Rzecznika MSZ Rosji Maria Zacharowa oświadczyła, że jej kraj oczekuje od strony niemieckiej dostępu do szczegółów badań Aleksieja Nawalnego, które potwierdziły użycie wobec niego środka bojowego z grupy nowiczoków. - Pora już odkrywać karty - oznajmiła i dodała, że "Berlin blefuje".
- W ostatnich dniach w instytucie farmakologii i toksykologii sił zbrojnych Niemiec (InstPharmToxBw) oświadczono, że laboratorium zdołało "w sposób niezaprzeczalny" dowieść obecności bojowego środka trującego w próbkach biomedycznych blogera - oznajmiła Zacharowa. Niemiecki instytut, powołując się na wymogi tajności oświadczył, że nie poda dalszych informacji o użytych metodach i procedurach - kontynuowała rzeczniczka.
- O jakiej tajności można mówić, jeśli - według informacji mediów - nasila się wymiana informacji pomiędzy kliniką Charite, laboratorium Bundeswehry, brytyjskim laboratorium Porton Down, a także instytucjami bułgarskimi - mówiła.
Zacharowa powołała się także na wypowiedź szefa MSZ Niemiec Heiko Maasa, który - według jej słów - ocenił, że "istnieje wiele świadectw" dotyczących związku państwa rosyjskiego ze stanem Nawalnego. - To zbyt poważne, by pozwolić, aby oficjalni przedstawiciele Niemiec zachowali wszystko dla siebie.

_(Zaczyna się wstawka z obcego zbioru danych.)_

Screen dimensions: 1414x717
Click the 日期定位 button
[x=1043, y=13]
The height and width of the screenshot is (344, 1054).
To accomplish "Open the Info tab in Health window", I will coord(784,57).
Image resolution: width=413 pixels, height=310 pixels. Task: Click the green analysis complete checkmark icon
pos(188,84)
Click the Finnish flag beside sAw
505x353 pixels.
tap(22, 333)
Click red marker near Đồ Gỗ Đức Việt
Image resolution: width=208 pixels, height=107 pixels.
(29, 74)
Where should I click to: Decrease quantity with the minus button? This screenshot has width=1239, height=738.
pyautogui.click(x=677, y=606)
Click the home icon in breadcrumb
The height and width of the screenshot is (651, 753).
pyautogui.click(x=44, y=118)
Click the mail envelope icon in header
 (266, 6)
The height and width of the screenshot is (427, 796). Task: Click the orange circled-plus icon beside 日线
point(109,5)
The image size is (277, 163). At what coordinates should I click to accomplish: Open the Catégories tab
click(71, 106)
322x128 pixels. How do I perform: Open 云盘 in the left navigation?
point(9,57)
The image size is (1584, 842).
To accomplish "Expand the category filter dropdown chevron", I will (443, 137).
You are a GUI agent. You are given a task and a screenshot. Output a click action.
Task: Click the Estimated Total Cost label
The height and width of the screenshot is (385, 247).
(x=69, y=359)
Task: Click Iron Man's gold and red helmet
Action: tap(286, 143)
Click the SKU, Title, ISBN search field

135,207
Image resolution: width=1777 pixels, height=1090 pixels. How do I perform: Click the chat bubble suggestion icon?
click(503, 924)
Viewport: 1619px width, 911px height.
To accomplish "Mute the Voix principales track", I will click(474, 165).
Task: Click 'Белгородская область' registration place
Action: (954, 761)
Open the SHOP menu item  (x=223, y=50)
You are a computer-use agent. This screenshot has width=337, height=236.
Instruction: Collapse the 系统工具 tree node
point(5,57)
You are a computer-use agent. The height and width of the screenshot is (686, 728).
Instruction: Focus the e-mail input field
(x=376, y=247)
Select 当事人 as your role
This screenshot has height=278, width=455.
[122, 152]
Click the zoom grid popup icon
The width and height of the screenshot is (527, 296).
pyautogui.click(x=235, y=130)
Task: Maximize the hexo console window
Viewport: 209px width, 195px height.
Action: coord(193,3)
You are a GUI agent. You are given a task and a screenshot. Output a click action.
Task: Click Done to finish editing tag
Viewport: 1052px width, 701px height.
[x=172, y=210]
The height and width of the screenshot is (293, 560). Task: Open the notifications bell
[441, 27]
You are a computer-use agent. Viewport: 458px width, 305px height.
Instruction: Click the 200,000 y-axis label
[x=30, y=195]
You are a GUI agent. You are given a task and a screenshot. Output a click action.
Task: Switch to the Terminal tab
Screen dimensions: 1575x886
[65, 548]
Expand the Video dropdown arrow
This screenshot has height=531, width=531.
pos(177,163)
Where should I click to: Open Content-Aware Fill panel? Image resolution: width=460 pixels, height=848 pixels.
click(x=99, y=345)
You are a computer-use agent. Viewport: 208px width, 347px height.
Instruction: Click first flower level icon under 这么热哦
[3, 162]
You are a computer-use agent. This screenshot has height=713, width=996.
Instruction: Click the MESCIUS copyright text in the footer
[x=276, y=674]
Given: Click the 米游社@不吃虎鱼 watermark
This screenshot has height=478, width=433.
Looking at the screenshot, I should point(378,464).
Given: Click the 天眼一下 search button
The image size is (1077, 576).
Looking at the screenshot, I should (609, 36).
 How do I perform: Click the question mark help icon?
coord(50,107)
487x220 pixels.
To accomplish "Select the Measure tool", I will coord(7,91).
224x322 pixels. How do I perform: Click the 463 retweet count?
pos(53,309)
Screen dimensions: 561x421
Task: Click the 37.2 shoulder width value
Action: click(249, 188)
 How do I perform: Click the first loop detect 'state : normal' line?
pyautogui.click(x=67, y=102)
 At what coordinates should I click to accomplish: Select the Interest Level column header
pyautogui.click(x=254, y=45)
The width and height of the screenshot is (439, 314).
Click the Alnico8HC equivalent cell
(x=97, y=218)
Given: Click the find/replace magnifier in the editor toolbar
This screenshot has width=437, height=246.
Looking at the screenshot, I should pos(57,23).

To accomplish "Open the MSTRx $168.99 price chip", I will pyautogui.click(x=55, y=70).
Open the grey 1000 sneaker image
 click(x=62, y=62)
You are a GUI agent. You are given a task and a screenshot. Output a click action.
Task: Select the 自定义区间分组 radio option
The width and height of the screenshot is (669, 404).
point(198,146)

Oczekujemy od Berlina przedstawienia wszystkich posiadanych danych: zarówno rezultatów badań Bundeswehry, jak i owych "świadectw", którymi dysponuje MSZ Republiki Federalnej - oznajmiła Zacharowa.
Jak dodała, ambasador Niemiec "jest oczekiwany" w MSZ Rosji. - Pora już odkrywać karty, dlatego że dla wszystkich jest jasne: Berlin blefuje - oznajmiła przedstawicielka MSZ.
Atak na Aleksieja Nawalnego
Aleksiej Nawalny został hospitalizowany 20 sierpnia w Omsku na Syberii. Poczuł się źle na pokładzie samolotu, lecącego z Tomska do Moskwy, i stracił przytomność. Na żądanie rodziny dwa dni później został przetransportowany lotniczym ambulansem do kliniki Charite w Berlinie. W poniedziałek lekarze przekazali, że opozycjonista został wybudzony ze śpiączki farmakologicznej i reaguje, gdy się do niego mówi.
W zeszłym tygodniu kanclerz Niemiec Angela Merkel powiedziała, że badania "dowodzą jednoznacznie", iż Nawalny został zatruty środkiem bojowym z grupy nowiczoków i stał się ofiarą "próby zabójstwa przez otrucie", której celem było uciszenie go. Oświadczyła, że potępia "w najsilniejszy możliwy sposób" ten atak. Merkel zażądała też, by Moskwa jak najszybciej wyjaśniła tę sprawę.
Rosja zaprzecza, by Kreml był odpowiedzialny za atak na opozycjonistę. Rosyjskie MSZ poinformowało w sobotę, że odnotowuje "liczne wrogie wobec Rosji" oświadczenia związane ze stanem zdrowia Nawalnego. Resort stwierdził też, że nad środkami bojowymi zaliczanymi do grupy określanej nazwą nowiczok pracowano na Zachodzie, w tym w USA.